An underbaked GPT-Codex-5.3-Spark review

Two days ago, OpenAI released GPT-5.3-Codex-Spark. I excitedly subscribed to ChatGPT Pro to try it, and now that I’ve been using it for two days, I have a fully comprehensive understanding of the model and am ready to pass judgement.

The speed of the model is incredible. Watching tokens fly by at breakneck speed, especially when it’s purely outputting tokens (as opposed to searching or using subagents, which doesn’t show up in the UI), is magical.

It’s also the first time I’ve seriously used the Codex Mac app or their CLI, both of which are on-par with what’s expected these days (and the Mac app has a nice way of seeing diffs, both from the current turn and the whole branch diff against main).

However, my experience with gpt-5.3-codex-spark is that it’s noticeably dumber. I was initially very impressed with a couple tasks, where it got the answer correct and very fast. But this graph very quickly felt true:

SWE-Bench Pro.png The graph shows that the extra-high version of Spark is on-par with the low version of the normal GPT-5.3-Codex. And I don’t really care about theoretical benchmarks, but in my experience, there were real investigations that GPT-5.3-Codex and Opus 4.6 could do while GPT-5.3-Codex-Spark couldn’t. Spark found plausible-but-incorrect results, which was unnerving.

The model feels a bit like a hyperactive child. It goes extremely quickly, bashes into a bunch of walls, isn’t the best at listening to instructions, and is wrong a bit more often than the slow, adult models.

The Codex models in general also don’t feel as good at UI work to me — the UI they produce often feels amateurish and unconsidered. Opus seems to have a much better sense of design, and better adherence to Figma screenshots. Spark is also not a vision model, which means I can’t ask it to iterate against UI using agent-browser.

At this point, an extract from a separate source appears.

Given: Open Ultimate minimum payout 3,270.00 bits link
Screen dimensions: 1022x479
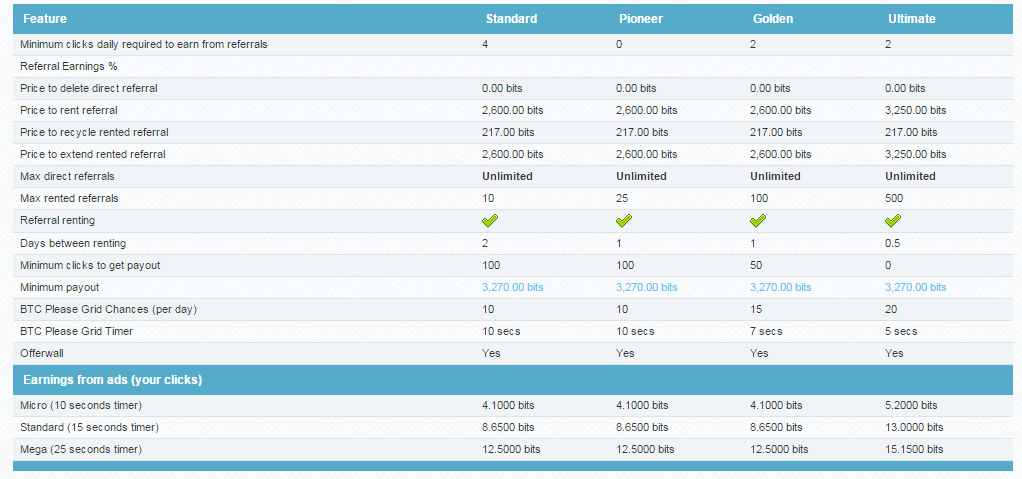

Maybe back when Cursor released Composer (which they recently improved), I would have said that there’s a place for fast-but-slightly-dumber models. But I don’t think I believe that anymore.

The frontier models (Opus 4.6 and GPT-5.3-Codex) are so good that they side-step significant frustration. It doesn’t feel like a worthwhile tradeoff to go down a level in intelligence when you could just wait a bit longer for a response. Plus, a smarter model that can keep up with you probably saves significant time in back-and-forth overall.

I’m excited about what GPT-5.3-Codex-Spark could do as a subagent, for example in Amp. But as a main model, I think I’m back to Opus 4.6 for now.